Anderlecht, troisième commune de Bruxelles, s’impose comme un territoire fascinant où l’histoire des grands hommes croise celle du quotidien. Des quelques mois passés par le célèbre humaniste Érasme jusqu’aux exploits mémorables de son légendaire club de football, la commune dévoile un patrimoine historique, artistique et populaire. Mais son plus grand mystère se cache à l’extrême limite de la capitale : le cimetière de Vogelenzang. Surnommé la « cité des morts », ce site paysager de 18 hectares, inauguré en 1954, forme un véritable musée d’art funéraire à ciel ouvert. Entre son vibrant hommage aux héros de guerre et les sépultures de personnalités illustres, plongez dans les secrets d’une nécropole intemporelle.
D’Érasme au football légendaire : le riche patrimoine d’Anderlecht
Troisième commune de la région bruxelloise, Anderlecht possède un passé d’une incroyable densité. Au XVIème siècle, elle devint le refuge éphémère de l’humaniste Érasme qui, fuyant la ferveur religieuse de Louvain, chercha le calme de la campagne anderlechtoise. De ce séjour subsiste sa demeure, devenue un musée d’architecture gothique flamande. Ce joyau côtoie la collégiale Saint-Pierre-et-Saint-Guy, édifiée entre 1350 et 1557.

L’histoire locale a pourtant connu ses drames et ses paradoxes urbanistiques.
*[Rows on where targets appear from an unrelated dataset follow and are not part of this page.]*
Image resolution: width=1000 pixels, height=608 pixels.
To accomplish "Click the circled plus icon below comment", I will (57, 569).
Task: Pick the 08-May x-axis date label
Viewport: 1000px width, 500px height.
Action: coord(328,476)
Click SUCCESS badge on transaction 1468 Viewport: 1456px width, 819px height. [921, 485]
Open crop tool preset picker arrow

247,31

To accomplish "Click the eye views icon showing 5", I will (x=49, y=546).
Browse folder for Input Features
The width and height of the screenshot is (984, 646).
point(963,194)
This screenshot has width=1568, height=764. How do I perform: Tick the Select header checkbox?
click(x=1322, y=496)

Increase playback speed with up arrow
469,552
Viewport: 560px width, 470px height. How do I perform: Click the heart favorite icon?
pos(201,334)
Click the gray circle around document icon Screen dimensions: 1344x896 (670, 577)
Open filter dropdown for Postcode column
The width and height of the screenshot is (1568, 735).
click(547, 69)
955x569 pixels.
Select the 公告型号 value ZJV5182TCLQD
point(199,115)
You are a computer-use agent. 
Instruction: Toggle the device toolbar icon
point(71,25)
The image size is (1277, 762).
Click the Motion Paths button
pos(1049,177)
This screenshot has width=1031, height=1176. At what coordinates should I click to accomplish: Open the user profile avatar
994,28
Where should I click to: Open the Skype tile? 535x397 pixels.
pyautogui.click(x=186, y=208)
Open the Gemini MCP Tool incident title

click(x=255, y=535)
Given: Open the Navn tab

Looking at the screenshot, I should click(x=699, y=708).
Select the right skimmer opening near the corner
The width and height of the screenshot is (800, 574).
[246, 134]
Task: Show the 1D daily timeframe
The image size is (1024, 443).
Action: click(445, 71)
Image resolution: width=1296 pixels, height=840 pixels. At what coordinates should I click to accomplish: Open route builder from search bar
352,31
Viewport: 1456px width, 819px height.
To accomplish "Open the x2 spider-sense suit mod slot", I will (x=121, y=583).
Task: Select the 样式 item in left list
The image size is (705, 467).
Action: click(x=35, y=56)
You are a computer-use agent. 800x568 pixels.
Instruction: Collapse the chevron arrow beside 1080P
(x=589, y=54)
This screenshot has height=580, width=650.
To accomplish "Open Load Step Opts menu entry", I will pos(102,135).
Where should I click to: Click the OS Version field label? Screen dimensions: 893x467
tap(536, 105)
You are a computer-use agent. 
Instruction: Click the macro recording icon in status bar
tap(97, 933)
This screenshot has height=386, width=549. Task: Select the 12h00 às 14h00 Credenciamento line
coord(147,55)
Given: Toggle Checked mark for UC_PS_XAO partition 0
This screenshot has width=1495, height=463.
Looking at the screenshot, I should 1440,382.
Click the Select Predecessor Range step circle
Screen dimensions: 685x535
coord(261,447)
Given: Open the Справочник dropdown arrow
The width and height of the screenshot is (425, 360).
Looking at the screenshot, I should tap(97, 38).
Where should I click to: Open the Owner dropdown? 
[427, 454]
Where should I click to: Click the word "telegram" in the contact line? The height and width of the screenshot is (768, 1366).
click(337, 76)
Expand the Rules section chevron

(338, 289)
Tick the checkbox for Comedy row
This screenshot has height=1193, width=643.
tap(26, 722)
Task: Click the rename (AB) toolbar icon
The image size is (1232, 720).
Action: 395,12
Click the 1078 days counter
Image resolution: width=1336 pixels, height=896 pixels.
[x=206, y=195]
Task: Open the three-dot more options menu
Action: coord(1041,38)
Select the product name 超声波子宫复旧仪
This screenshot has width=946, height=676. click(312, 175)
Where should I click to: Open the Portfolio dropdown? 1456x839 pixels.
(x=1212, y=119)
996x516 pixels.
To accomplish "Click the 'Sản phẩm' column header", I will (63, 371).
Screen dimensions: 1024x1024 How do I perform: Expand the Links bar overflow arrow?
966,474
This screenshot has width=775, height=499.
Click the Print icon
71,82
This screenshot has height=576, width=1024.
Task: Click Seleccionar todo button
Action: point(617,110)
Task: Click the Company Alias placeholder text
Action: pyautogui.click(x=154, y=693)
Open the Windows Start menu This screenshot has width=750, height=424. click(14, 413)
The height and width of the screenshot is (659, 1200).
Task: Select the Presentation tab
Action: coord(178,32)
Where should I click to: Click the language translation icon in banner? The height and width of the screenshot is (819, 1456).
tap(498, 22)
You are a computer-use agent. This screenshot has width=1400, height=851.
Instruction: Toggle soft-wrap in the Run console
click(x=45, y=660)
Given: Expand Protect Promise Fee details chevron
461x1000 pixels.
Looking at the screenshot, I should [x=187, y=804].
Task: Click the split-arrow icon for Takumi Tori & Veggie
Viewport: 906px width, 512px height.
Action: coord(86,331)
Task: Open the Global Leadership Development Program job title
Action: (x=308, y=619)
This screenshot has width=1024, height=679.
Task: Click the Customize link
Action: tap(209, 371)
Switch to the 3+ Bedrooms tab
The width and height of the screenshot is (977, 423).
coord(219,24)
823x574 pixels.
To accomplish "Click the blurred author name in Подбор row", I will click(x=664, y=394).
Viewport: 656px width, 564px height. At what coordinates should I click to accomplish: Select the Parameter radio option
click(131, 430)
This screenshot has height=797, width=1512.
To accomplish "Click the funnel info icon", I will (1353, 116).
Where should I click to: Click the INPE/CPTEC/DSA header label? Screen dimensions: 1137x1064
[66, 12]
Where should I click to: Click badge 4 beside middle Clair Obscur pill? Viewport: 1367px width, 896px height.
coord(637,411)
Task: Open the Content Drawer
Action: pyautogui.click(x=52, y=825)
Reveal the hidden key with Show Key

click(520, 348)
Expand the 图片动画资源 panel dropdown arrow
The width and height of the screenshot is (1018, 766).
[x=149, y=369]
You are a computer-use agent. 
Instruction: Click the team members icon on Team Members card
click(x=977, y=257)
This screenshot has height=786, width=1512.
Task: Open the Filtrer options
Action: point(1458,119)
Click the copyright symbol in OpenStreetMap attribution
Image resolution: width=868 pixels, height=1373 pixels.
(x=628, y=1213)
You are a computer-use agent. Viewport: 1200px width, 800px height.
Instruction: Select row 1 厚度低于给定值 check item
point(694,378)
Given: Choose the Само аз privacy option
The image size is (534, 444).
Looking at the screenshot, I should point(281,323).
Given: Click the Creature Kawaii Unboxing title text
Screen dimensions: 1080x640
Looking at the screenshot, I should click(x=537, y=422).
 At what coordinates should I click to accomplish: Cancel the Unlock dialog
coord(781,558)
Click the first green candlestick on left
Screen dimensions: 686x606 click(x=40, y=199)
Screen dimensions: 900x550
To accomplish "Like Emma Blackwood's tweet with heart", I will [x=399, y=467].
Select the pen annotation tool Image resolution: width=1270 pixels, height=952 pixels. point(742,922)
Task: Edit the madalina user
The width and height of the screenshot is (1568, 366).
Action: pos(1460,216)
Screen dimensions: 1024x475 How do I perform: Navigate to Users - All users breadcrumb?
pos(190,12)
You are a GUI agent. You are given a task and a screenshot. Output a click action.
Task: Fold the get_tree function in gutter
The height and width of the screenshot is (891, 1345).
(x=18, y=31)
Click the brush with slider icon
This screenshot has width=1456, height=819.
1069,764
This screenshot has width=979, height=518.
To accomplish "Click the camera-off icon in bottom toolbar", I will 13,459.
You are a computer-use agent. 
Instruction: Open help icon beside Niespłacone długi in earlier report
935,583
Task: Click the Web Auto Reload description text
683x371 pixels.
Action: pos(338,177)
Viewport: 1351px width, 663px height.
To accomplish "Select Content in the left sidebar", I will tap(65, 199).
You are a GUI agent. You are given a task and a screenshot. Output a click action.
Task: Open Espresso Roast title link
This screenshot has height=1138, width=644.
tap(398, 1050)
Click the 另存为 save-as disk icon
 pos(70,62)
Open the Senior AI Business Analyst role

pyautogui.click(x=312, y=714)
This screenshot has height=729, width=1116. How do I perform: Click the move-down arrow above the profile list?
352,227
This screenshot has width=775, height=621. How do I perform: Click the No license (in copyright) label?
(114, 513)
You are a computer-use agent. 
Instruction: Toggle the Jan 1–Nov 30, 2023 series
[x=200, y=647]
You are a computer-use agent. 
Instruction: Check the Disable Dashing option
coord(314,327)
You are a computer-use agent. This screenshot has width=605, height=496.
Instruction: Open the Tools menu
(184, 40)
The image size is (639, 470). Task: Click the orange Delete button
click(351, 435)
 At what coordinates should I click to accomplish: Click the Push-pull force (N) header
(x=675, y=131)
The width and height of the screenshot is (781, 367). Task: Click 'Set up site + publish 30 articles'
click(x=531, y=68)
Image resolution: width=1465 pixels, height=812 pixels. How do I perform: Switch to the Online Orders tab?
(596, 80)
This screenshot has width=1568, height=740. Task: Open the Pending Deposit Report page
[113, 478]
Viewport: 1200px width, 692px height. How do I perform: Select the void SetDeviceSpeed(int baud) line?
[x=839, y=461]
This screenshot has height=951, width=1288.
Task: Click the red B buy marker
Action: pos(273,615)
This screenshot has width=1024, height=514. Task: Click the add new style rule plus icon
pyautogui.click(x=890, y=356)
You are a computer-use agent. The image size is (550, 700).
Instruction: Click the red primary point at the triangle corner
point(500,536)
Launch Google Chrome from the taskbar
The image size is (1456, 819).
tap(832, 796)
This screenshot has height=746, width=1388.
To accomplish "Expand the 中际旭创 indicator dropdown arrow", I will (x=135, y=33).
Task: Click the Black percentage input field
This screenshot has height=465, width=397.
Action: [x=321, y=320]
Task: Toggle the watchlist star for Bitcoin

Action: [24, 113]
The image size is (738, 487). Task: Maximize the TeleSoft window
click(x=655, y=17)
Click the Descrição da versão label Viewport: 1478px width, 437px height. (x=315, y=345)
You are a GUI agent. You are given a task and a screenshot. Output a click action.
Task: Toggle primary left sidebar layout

Le quartier de Scheut rappelle ainsi les ravages de la guerre de Neuf Ans en 1695, lorsque les forces françaises bombardèrent et incendièrent la Grand Place. Ce même quartier subit dans les années 1970 la démolition de son église gothique victorienne au profit d’un supermarché, un désastre dont seules les clés de voûte furent sauvées. Mais Anderlecht brille par sa ferveur populaire contemporaine : son mythique club de football demeure le plus titré de Belgique, illustrant des rivalités sportives qui épousent encore les frontières linguistiques du pays.
Le cimetière de Vogelenzang : la cité des morts du pays
Pour atteindre le cimetière de Vogelenzang, il faut s’aventurer au-delà du périphérique bruxellois, vers les limites flamandes d’Anderlecht. Inauguré en 1954 pour pallier la saturation de la commune, ce site de 18 hectares s’organise autour de larges avenues reliant 64 pelouses géométriques. Au centre, la Pelouse d’honneur rend hommage aux héros de guerre, tandis qu’à l’arrière, le transfert de 1 250 tombes anciennes forme un véritable « Père-Lachaise » anderlechtois aux chapelles néogothiques, complété depuis par des parcelles multiconfessionnelles.

La cité des morts abrite les sépultures de figures légendaires comme Constant Vanden Stock, icône du sport et de la bière locale, ou Philippe Thys, triple vainqueur du Tour de France. Les mémoires politiques et artistiques s’y croisent à travers l’ancien bourgmestre Marius Renard ou Daniel van Damme. Enfin, des trajectoires plus tragiques y reposent, comme celle du poète Prosper-Henri Devos, tué en 1914, ou de Patrice Braut, unique victime belge des attentats du 11 septembre 2001. Un miroir vibrant d’humanité.